使われた種は、キク科(Asteraceae)の、フランスギク属(Leucanthemum)に属する「デイジー」3種と、ハマギク属(Nipponanthemum)の「デイジー」1種の、合計4種です。これらを順次交配し、さらに、選別して、完成させました。
『ガーデニングの図鑑』シャスターデージー
Leucanthemum × superbum(英文+画像)
親種1(フランスギク)
Leucanthemum vulgare(フランスギク)
撮影者:Chiswick Chap
撮影日:2021.06.16
オリジナルから、トリミング
ルーサー・バーバンクは、まず、第1の親種となるフランスギク(Leucanthemum vulgare)を育成して形質の選抜を行いました。
学名 Leucanthemum vulgare
英名 Ox-eye daisy「雄牛の目のようなデイジー」
別名 Marguerite「マーガレット」(フランス語名から)
和名 フランスギク
原産 ヨーロッパ、温帯アジア
移入 北アメリア、オーストラリア、ニュージーランド
この花は、わたしの住むカナダにも、野原や道端に、上の画像のような感じで夏にたくさん咲いています。野草という捉えられ方をしています。
親種2(中国名:大滨菊)
Leucanthemum maximum(中国名:大滨菊)
撮影者:xcabale
撮影日:2006.03.04
オリジナルからの改変、なし
ルーサー・バーバンクは、次に、選りすぐったフランスギク(Leucanthemum vulgare)に、中国名ででいうところの「大滨菊」(Leucanthemum maximum)を交配して、2種間交雑種を作りました。
学名 Leucanthemum maximum
英名 Max chrysanthemum「大きいキク」
和名 ないもよう
中国名 大滨菊(大浜菊)
原産 フランス、スペイン
親種3(レウカンテムム・ラクストレ)
Leucanthemum lacustre(レウカンテムム・ラクストレ)
撮影者:Alvesgaspar
撮影日:2012.08.15
オリジナルからの改変、なし
フランスギク(Leucanthemum vulgare)と「大滨菊」(Leucanthemum maximum)の2種間交雑種に、バーバンクは、さらに、レウカンテムム・ラクストレ(Leucanthemum lacustre)を交配し、3種間交雑種を作りました。
学名 Leucanthemum lacustre
英名 Portuguese daisy「ポルトガルのデイジー」
和名 レウカンテムム・ラクストレ(和名は、ないもよう)
原産 ポルトガル
ここまでで、フランスギク属(Leucanthemum)の3種が交配されたわけです。
親種4(ハマギク)
Nipponanthemum nipponicum(ハマギク)
撮影者:KENPEI
撮影日:2008.09.23
オリジナルからの改変、なし
フランスギク属(Leucanthemum)3種の交配種に、さらに交配されたのは、同じくキク科(Asteraceae)ではあっても、属の異なる、ハマギク属(Nipponanthemum)の「デイジー」、ハマギク(Nipponanthemum nipponicum)です。

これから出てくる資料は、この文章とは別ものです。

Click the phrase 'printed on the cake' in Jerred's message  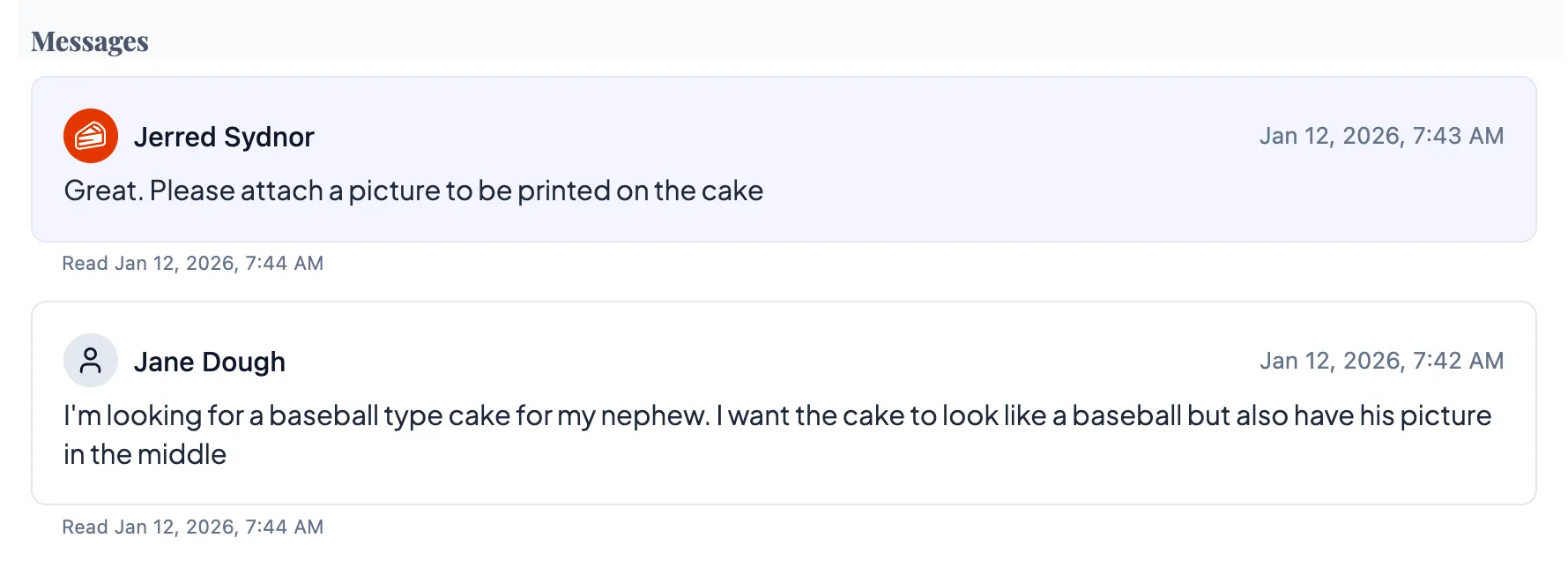pyautogui.click(x=643, y=190)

ハマギクは日本原産・固有であり、ハマギク属に属する種は、このハマギクだけです。
学名 Nipponanthemum nipponicum
英名 Nippon daisy「日本のデイジー」
和名 ハマギク
原産 日本(青森県〜茨城県の太平洋側)
野生化 アメリカ、ニューヨーク州とニュージャージー州の海岸線
これで、4種間交雑種のできあがりです。
なんだ、同じような花ばかりかけ合わせたのか・・・と言っても、花と姿の美しく、また、栽培するのに丈夫な品種を求めたわけですね。
2023.07.08撮影(シャスタ・デイジー、ご近所の庭から)
ここから先も、園芸種は、どんどん開発されていきます。
なお、Shasta daisy「シャスタ・デイジー」という命名は、アメリカ、カリフォルニア州の、頭に白い雪をかぶったシャスタ山(Mount Shasta)に因むそうです。